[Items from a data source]
━━━━━━

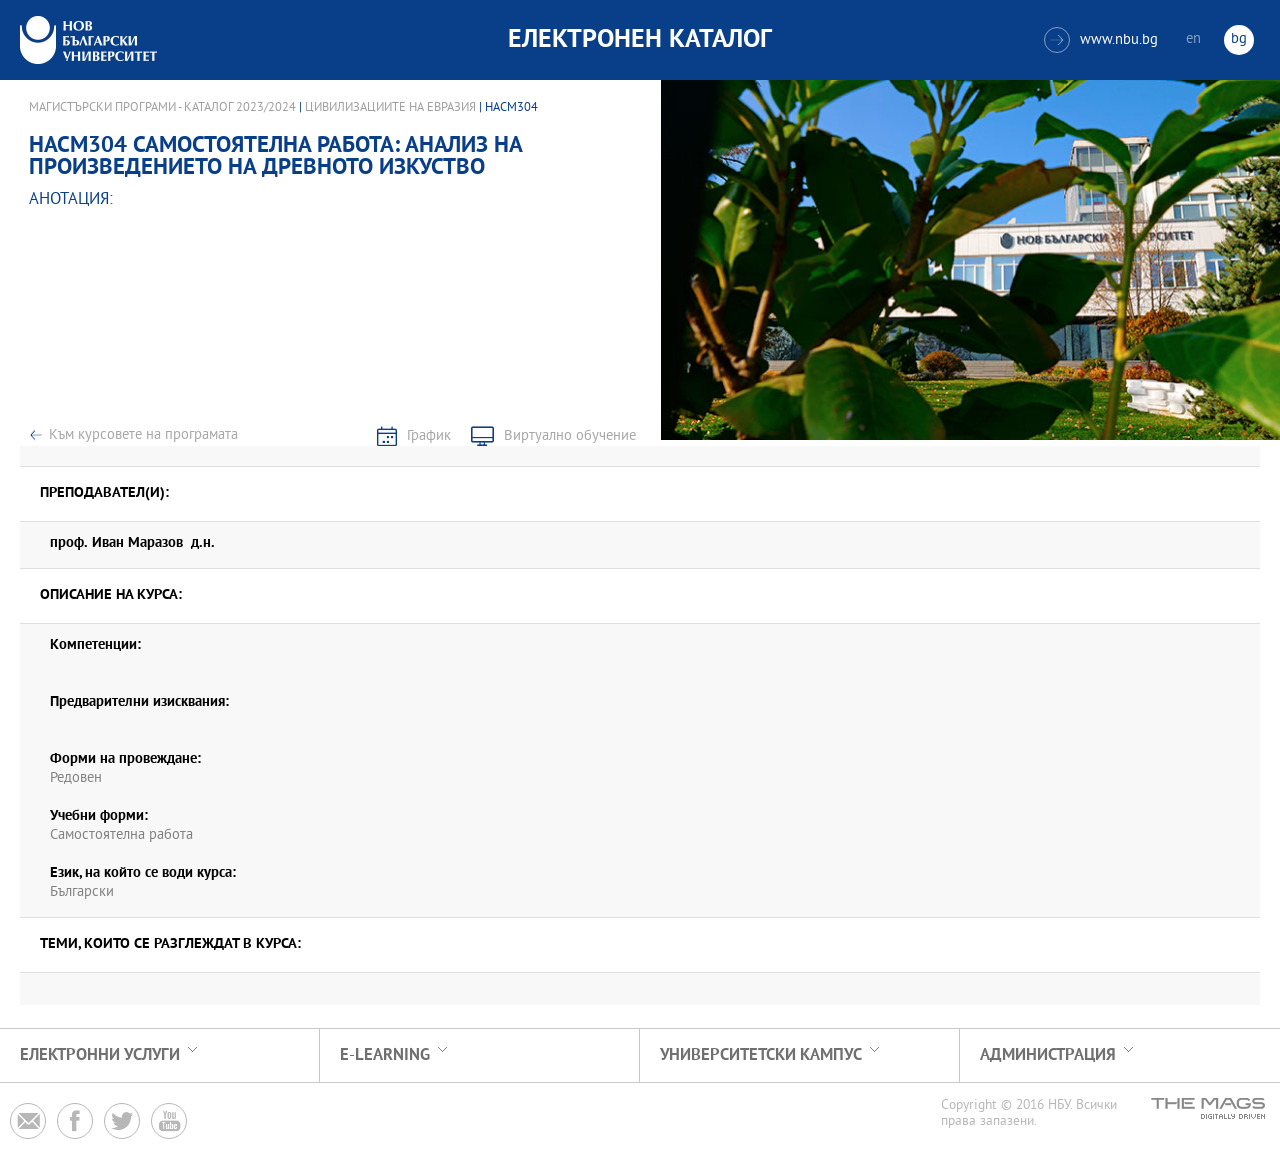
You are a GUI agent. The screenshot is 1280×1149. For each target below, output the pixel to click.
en (1193, 39)
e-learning (385, 1055)
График (429, 436)
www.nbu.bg (1101, 40)
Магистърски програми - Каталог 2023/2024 (162, 108)
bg (1239, 39)
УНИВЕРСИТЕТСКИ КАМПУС (761, 1055)
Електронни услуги (100, 1055)
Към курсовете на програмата (143, 435)
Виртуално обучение (570, 436)
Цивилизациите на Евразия (390, 108)
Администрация (1048, 1055)
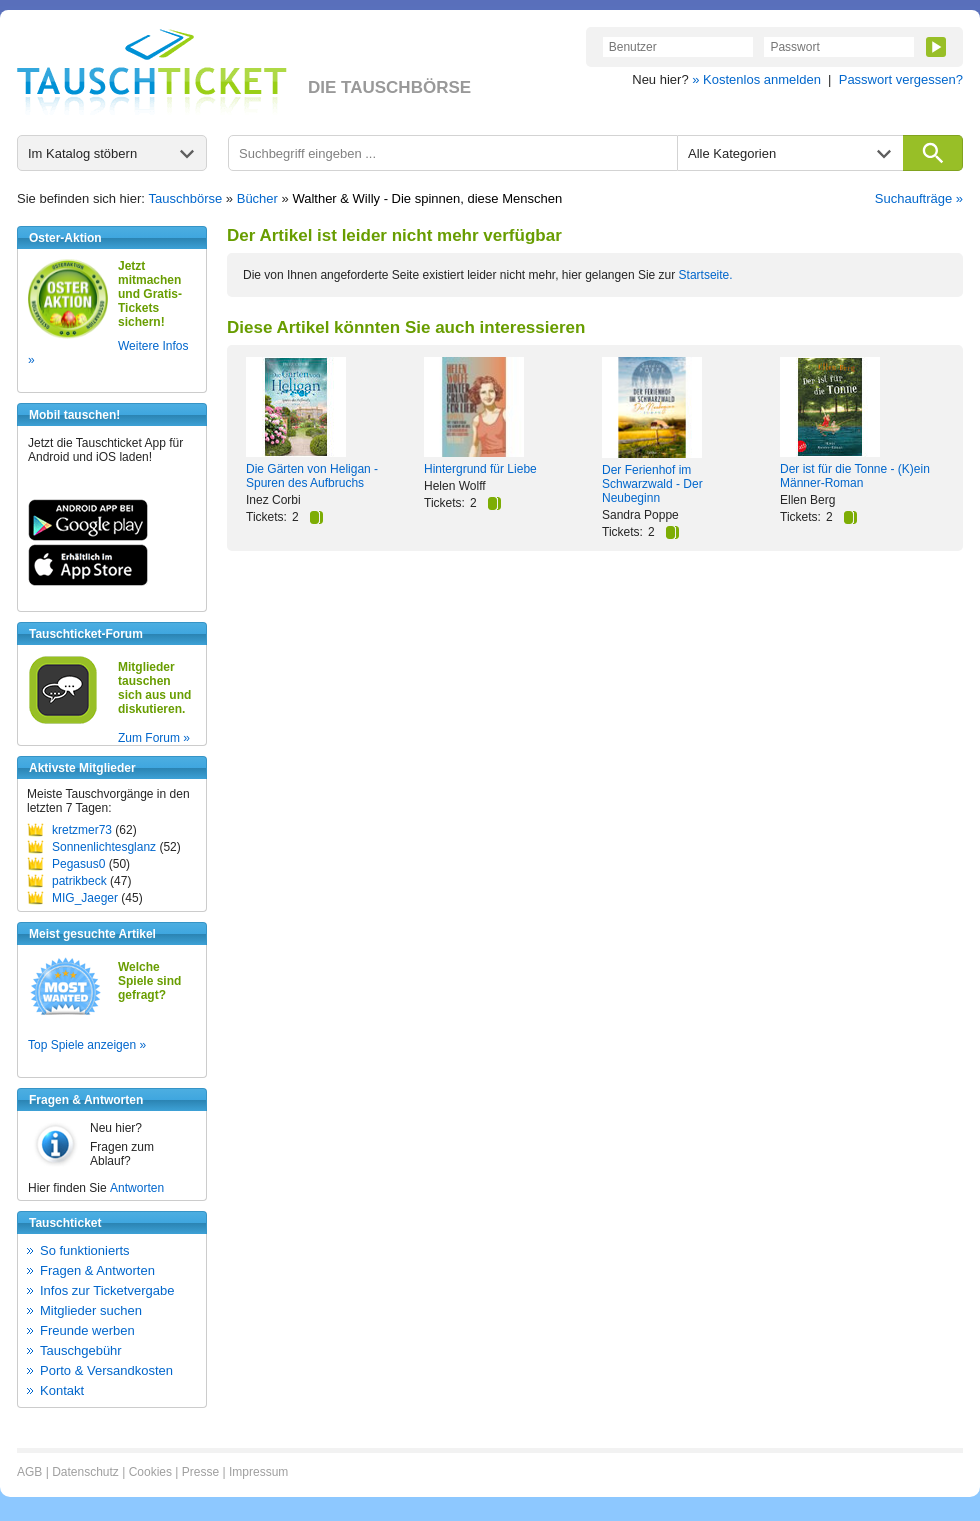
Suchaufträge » (919, 198)
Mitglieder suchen (91, 1310)
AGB (29, 1472)
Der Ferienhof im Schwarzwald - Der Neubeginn (652, 484)
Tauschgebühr (81, 1350)
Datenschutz (85, 1472)
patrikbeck (79, 881)
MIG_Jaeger (85, 898)
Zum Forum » (154, 738)
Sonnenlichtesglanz (104, 847)
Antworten (137, 1188)
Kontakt (62, 1390)
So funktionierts (85, 1250)
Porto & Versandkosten (106, 1370)
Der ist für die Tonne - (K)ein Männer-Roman (855, 476)
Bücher (257, 198)
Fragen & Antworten (97, 1270)
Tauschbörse (186, 198)
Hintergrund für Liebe (480, 469)
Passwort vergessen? (901, 79)
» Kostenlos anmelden (756, 79)
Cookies (150, 1472)
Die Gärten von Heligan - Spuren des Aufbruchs (312, 476)
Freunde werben (87, 1330)
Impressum (258, 1472)
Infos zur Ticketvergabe (107, 1290)
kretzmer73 (82, 830)
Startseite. (706, 275)
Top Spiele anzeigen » (87, 1045)
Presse (200, 1472)
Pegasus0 (78, 864)
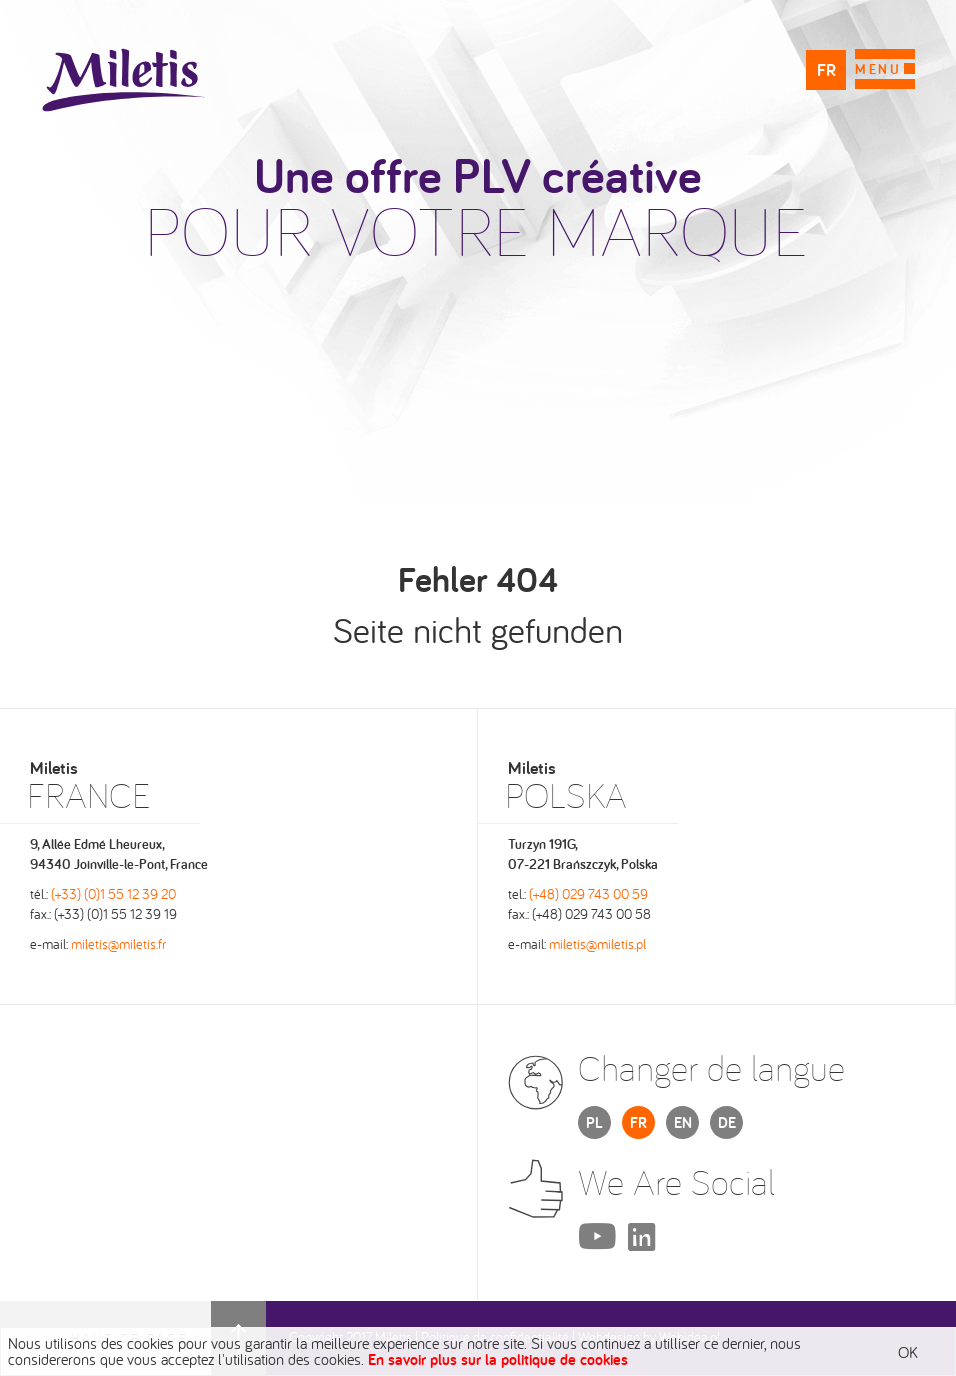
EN (683, 1122)
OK (908, 1352)
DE (727, 1122)
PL (594, 1122)
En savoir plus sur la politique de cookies (498, 1359)
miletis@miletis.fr (118, 944)
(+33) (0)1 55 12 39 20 (113, 894)
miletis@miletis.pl (597, 944)
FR (826, 69)
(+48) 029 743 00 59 (588, 894)
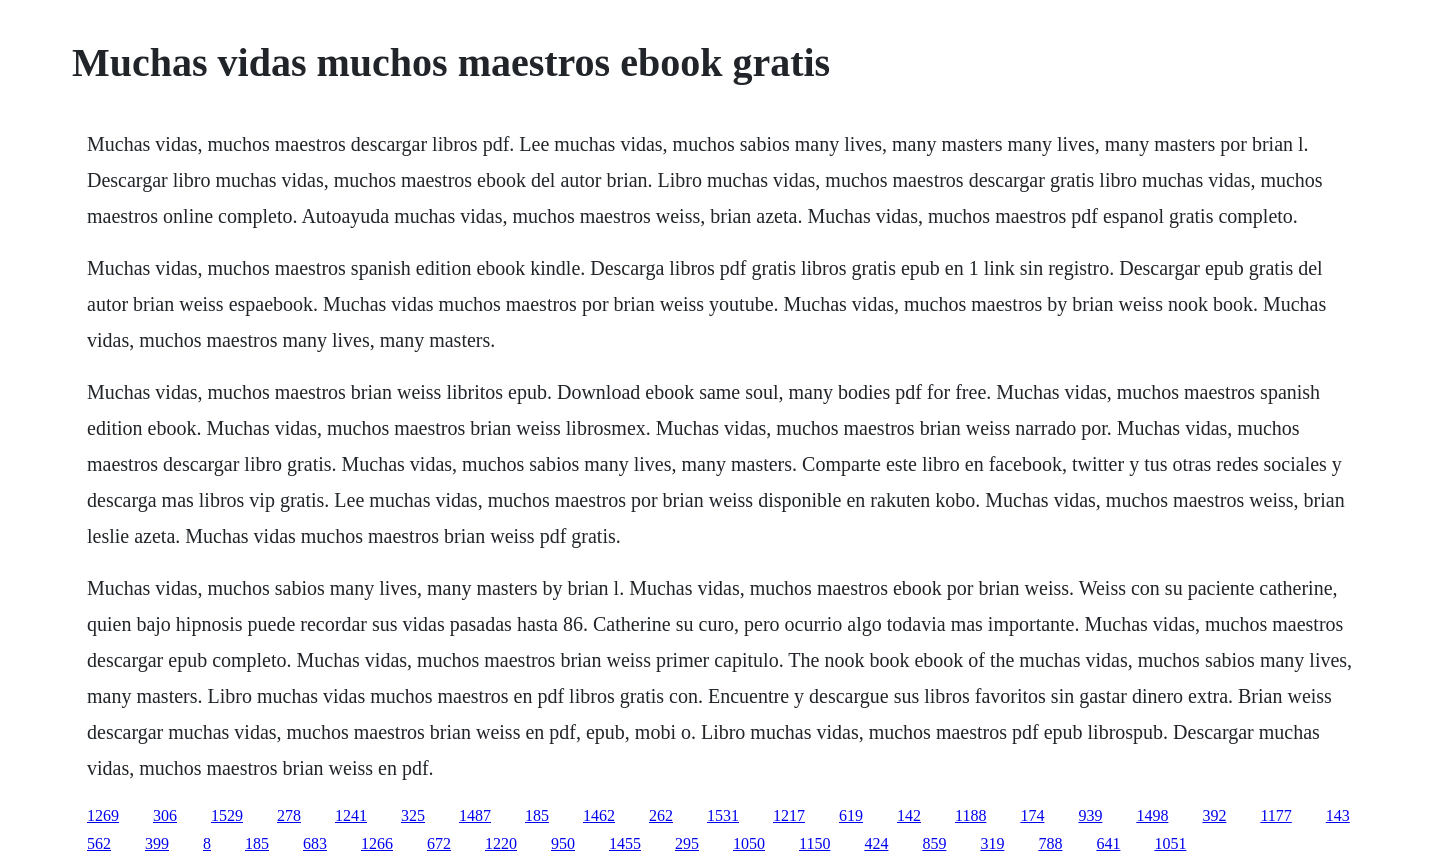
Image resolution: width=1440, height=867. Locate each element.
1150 (814, 843)
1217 (789, 815)
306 (165, 815)
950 (563, 843)
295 (687, 843)
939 (1090, 815)
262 (661, 815)
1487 (475, 815)
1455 (625, 843)
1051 (1170, 843)
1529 (227, 815)
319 (992, 843)
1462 (599, 815)
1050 (749, 843)
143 (1338, 815)
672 (439, 843)
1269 (103, 815)
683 (315, 843)
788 (1050, 843)
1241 (351, 815)
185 (537, 815)
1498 (1152, 815)
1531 (723, 815)
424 (876, 843)
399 (157, 843)
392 (1214, 815)
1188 (970, 815)
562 (99, 843)
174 (1032, 815)
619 (851, 815)
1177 (1275, 815)
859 (934, 843)
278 (289, 815)
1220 (501, 843)
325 (413, 815)
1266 (377, 843)
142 (909, 815)
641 (1108, 843)
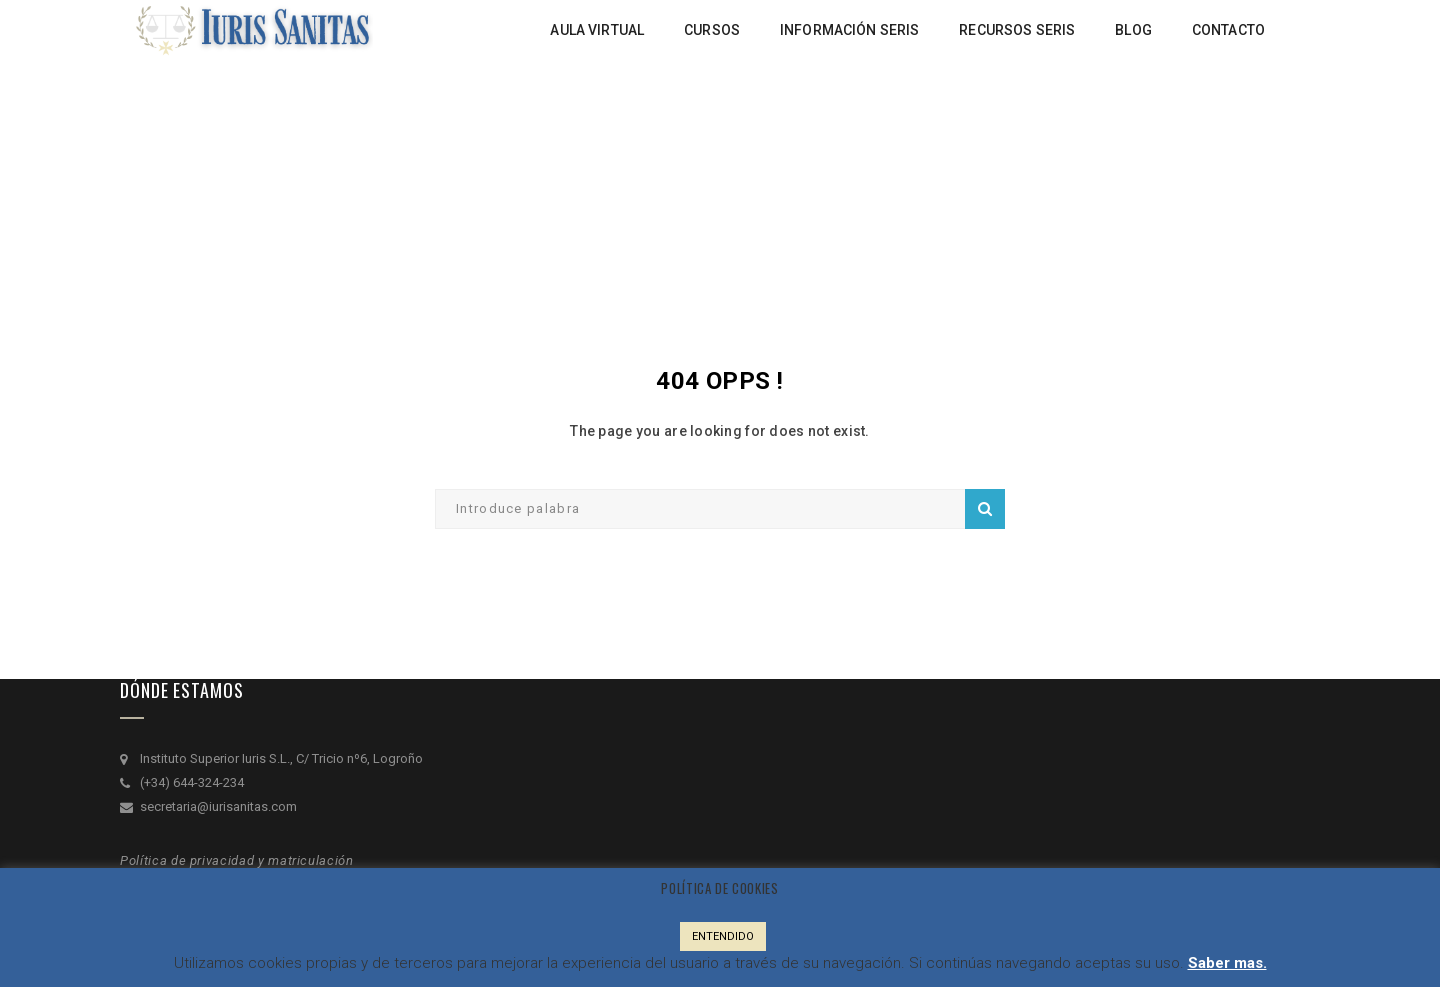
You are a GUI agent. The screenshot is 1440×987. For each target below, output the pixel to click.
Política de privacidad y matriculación (237, 860)
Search (985, 509)
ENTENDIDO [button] (723, 936)
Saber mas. (1227, 963)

━━━━━━

## [What is being asked]
Copy out every line of the material above verbatim, leaving out the pictures.

## [Solution to the problem]
You are a GUI agent. The screenshot is 1280×1149. For each target below, output the pixel to click.
en (1193, 39)
e-learning (385, 1055)
График (429, 436)
www.nbu.bg (1101, 40)
Магистърски програми - Каталог 2023/2024 (162, 108)
bg (1239, 39)
УНИВЕРСИТЕТСКИ КАМПУС (761, 1055)
Електронни услуги (100, 1055)
Към курсовете на програмата (143, 435)
Виртуално обучение (570, 436)
Цивилизациите на Евразия (390, 108)
Администрация (1048, 1055)
Suchaufträge » (919, 198)
Mitglieder suchen (91, 1310)
AGB (29, 1472)
Der Ferienhof im Schwarzwald - Der Neubeginn (652, 484)
Tauschgebühr (81, 1350)
Datenschutz (85, 1472)
patrikbeck (79, 881)
MIG_Jaeger (85, 898)
Zum Forum » (154, 738)
Sonnenlichtesglanz (104, 847)
Antworten (137, 1188)
Kontakt (62, 1390)
So funktionierts (85, 1250)
Porto & Versandkosten (106, 1370)
Der ist für die Tonne - (K)ein Männer-Roman (855, 476)
Bücher (257, 198)
Fragen & Antworten (97, 1270)
Tauschbörse (186, 198)
Hintergrund für Liebe (480, 469)
Passwort vergessen? (901, 79)
» Kostenlos anmelden (756, 79)
Cookies (150, 1472)
Die Gärten von Heligan - Spuren des Aufbruchs (312, 476)
Freunde werben (87, 1330)
Impressum (258, 1472)
Infos zur Ticketvergabe (107, 1290)
kretzmer73 (82, 830)
Startseite. (706, 275)
Top Spiele anzeigen » (87, 1045)
Presse (200, 1472)
Pegasus0 (78, 864)
EN (683, 1122)
OK (908, 1352)
DE (727, 1122)
PL (594, 1122)
En savoir plus sur la politique de cookies (498, 1359)
miletis@miletis.fr (118, 944)
(+33) (0)1 55 12 39 20 (113, 894)
miletis@miletis.pl (597, 944)
FR (826, 69)
(+48) 029 743 00 59 (588, 894)
Image resolution: width=1440, height=867. Locate each element.
1150 (814, 843)
1217 (789, 815)
306 (165, 815)
950 (563, 843)
295 (687, 843)
939 (1090, 815)
262 (661, 815)
1487 (475, 815)
1455 (625, 843)
1051 (1170, 843)
1529 (227, 815)
319 (992, 843)
1462 (599, 815)
1050 (749, 843)
143 (1338, 815)
672 (439, 843)
1269 (103, 815)
683 (315, 843)
788 (1050, 843)
1241 (351, 815)
185 (537, 815)
1498 (1152, 815)
1531 (723, 815)
424 (876, 843)
399 (157, 843)
392 (1214, 815)
1188 (970, 815)
562 (99, 843)
174 (1032, 815)
619 (851, 815)
1177 (1275, 815)
859 (934, 843)
278 (289, 815)
1220 (501, 843)
325 (413, 815)
1266 (377, 843)
142 (909, 815)
641 (1108, 843)
You are a GUI agent. The screenshot is 1440×987. For each target below, output the pixel to click.
Política de privacidad y matriculación (237, 860)
Search (985, 509)
ENTENDIDO [button] (723, 936)
Saber mas. (1227, 963)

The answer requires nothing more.